#### DOCUMENT SECTION
Sunday, February 08, 2015

Legislating the problem, not the infinite roads that may lead there

I agree with the concept that government is best which governs least. However it was only in recent years of my life that I realized the flawed methods of governance that most people never even consider. Most laws, including in the U.S., are written to ban the causes of problems, in order to prevent the effects (the problems themselves).

The problem with this methodology is there are many causes that may lead to a single undesired effect, which requires making many laws without ever fully solving the problem. Further, with each law banning a supposed cause, it forbids people from doing what may lead to no problems at all. 

As a matter of practicality, if one wanted to choose the most effective methodology in legislating against undesired effects, it would seem banning the effect itself, not the many potential causes, would be preferable. Not only does it directly address the actual problem, it requires no revisions for new causes that surface, because the effect is still banned. It saves a lot of time, money, and paperwork if one law can simultaneously replace dozens or thousands, and doesn't have lawsuit ready side-effects that require permits and caveats for all the causes that are banned that also have completely innocuous effects.
########
#### DATA
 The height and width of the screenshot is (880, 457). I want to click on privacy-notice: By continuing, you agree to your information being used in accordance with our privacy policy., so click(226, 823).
########
ABOUT THIS EXERCISE: Reproduce the full blog post above on legislating against problems rather than their causes, word for word.

YOUR RESPONSE:
Sunday, February 08, 2015

Legislating the problem, not the infinite roads that may lead there

I agree with the concept that government is best which governs least. However it was only in recent years of my life that I realized the flawed methods of governance that most people never even consider. Most laws, including in the U.S., are written to ban the causes of problems, in order to prevent the effects (the problems themselves).

The problem with this methodology is there are many causes that may lead to a single undesired effect, which requires making many laws without ever fully solving the problem. Further, with each law banning a supposed cause, it forbids people from doing what may lead to no problems at all. 

As a matter of practicality, if one wanted to choose the most effective methodology in legislating against undesired effects, it would seem banning the effect itself, not the many potential causes, would be preferable. Not only does it directly address the actual problem, it requires no revisions for new causes that surface, because the effect is still banned. It saves a lot of time, money, and paperwork if one law can simultaneously replace dozens or thousands, and doesn't have lawsuit ready side-effects that require permits and caveats for all the causes that are banned that also have completely innocuous effects.